The above code does a number of things:

  • If the request is for just /blog it redirects to /blog/.  The reason for this is because without that, the pattern match would match anything starting with /blog, even if not desired, such as /blogpage.html, instead of explicitly /blog/<whatever>
  • The WordPress site is running a self signed cert, so we’re not going to validate it.
  • We’re setting the host to request, blog.local
  • Even if blog.local resolves in your DNS, please create a hosts file entry for it so you aren’t doing dns lookups constantly.
  • Redirects issued by the remote content will be rewritten to the domain nginx is serving (i.e. default)

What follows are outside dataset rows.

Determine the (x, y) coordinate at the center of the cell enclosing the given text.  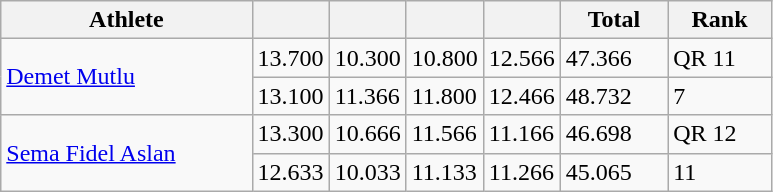
47.366 (614, 58)
11.266 (522, 172)
11.566 (444, 134)
11.133 (444, 172)
13.100 (290, 96)
7 (720, 96)
45.065 (614, 172)
11.800 (444, 96)
11 (720, 172)
Athlete (126, 20)
QR 12 (720, 134)
10.300 (368, 58)
11.166 (522, 134)
46.698 (614, 134)
Total (614, 20)
12.466 (522, 96)
48.732 (614, 96)
12.633 (290, 172)
13.300 (290, 134)
10.666 (368, 134)
10.033 (368, 172)
Demet Mutlu (126, 77)
QR 11 (720, 58)
Rank (720, 20)
Sema Fidel Aslan (126, 153)
10.800 (444, 58)
12.566 (522, 58)
13.700 (290, 58)
11.366 (368, 96)
For the text-containing cell, return its midpoint in [X, Y] coordinate format. 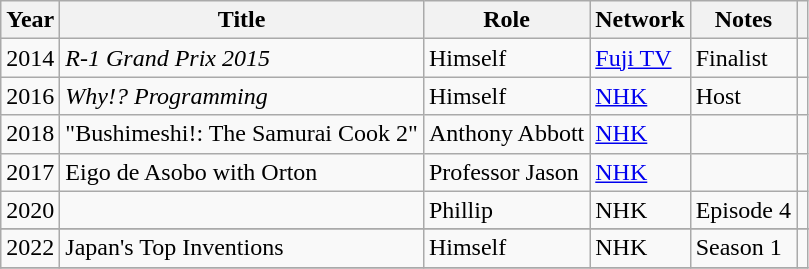
2020 [30, 210]
Japan's Top Inventions [242, 248]
Title [242, 20]
R-1 Grand Prix 2015 [242, 58]
Role [506, 20]
Network [640, 20]
2018 [30, 134]
2014 [30, 58]
2022 [30, 248]
Episode 4 [743, 210]
Year [30, 20]
"Bushimeshi!: The Samurai Cook 2" [242, 134]
Host [743, 96]
Fuji TV [640, 58]
Why!? Programming [242, 96]
Season 1 [743, 248]
Eigo de Asobo with Orton [242, 172]
Professor Jason [506, 172]
Notes [743, 20]
2016 [30, 96]
2017 [30, 172]
Phillip [506, 210]
Anthony Abbott [506, 134]
Finalist [743, 58]
Detect which cell encompasses the target text, then output its [x, y] center coordinate. 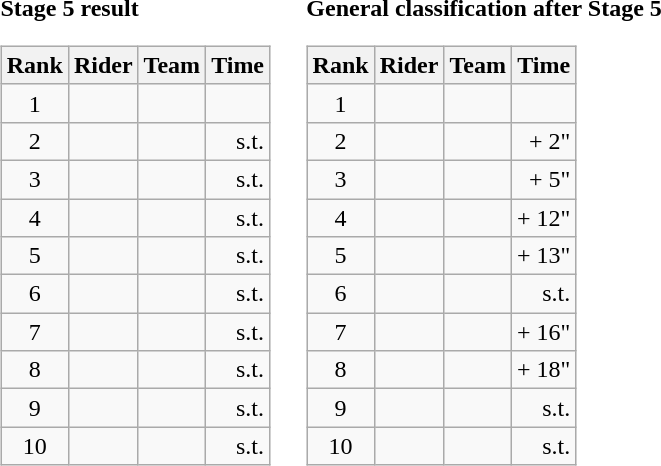
+ 12" [543, 217]
+ 13" [543, 256]
+ 16" [543, 332]
+ 18" [543, 370]
+ 2" [543, 141]
+ 5" [543, 179]
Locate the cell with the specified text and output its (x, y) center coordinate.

Before we go further, see point 4 above about the hosts file.  You should add hosts file entries for the blog.local domain, don’t rely on DNS unless you have a reason to want to:

192.0.2.1 blog.local www.blog.local
2001:db8::1 blog.local www.blog.local

So at this point, requests to domain.com are answered by nginx natively, and requests for domain.com/blog are proxied to wherever you pointed the proxy_pass directive.  In my case, the same local server listens for both, just with a different virtual host config, different SSL, different php config, etc.  It could have just as easily been a remote server, different port, different port where apache is listening, etc.  None of that matters except that the next server talked to, even if one in the same, knows how to serve blog.local content.

Time to install WordPress.  Extract the files in the blog.local content directory, and we’re going to need to make three changes:

  • The wp-config.php file is capable of overriding the site URL and ‘home’ settings that would normally be detected as blog.local by the installer.  So add these to the file:
    define( 'WP_HOME', 'https://domain.com/blog' );
    define( 'WP_SITEURL', 'https://domain.com/blog' );
    

    It’s kind of funny that this method of override is even supported given other parts of the code don’t use the home/siteurl settings, nor are they influenced by hard-coding it.  Inconsistency for no good reason.

  • In the same wp-config.php file, you’ll probably need this next line of code added if you installed the WordPress files in the root of the blog.local site:
    $_SERVER['REQUEST_URI'] = str_replace("/wp-admin/", "/blog/wp-admin/",  $_SERVER['REQUEST_URI']);
    

    This is due to the files on the admin side of WordPress deciding what URI to generate in links based on where it detects itself from server variables instead of honoring the configured site URL.

    You will need to adjust /blog to whatever prefix you use on the public domain.

    Credit to “Bukky” on stackoverflow for this one:
    https://stackoverflow.com/questions/34090577/wordpress-nginx-proxy-and-subdirectory-wp-login-php-redirects-to-domain

  • In two different places of the file wp-admin/includes/class-wp-list-table.php you will need to find and replace the following:
    $current_url = set_url_scheme( 'http://' . $_SERVER['HTTP_HOST'] . $_SERVER['REQUEST_URI'] );
    
    and replace with:
    
    $current_url = $_SERVER['REQUEST_URI'];
    

    Those changes will of course require re-application after any WordPress updates which replace that file.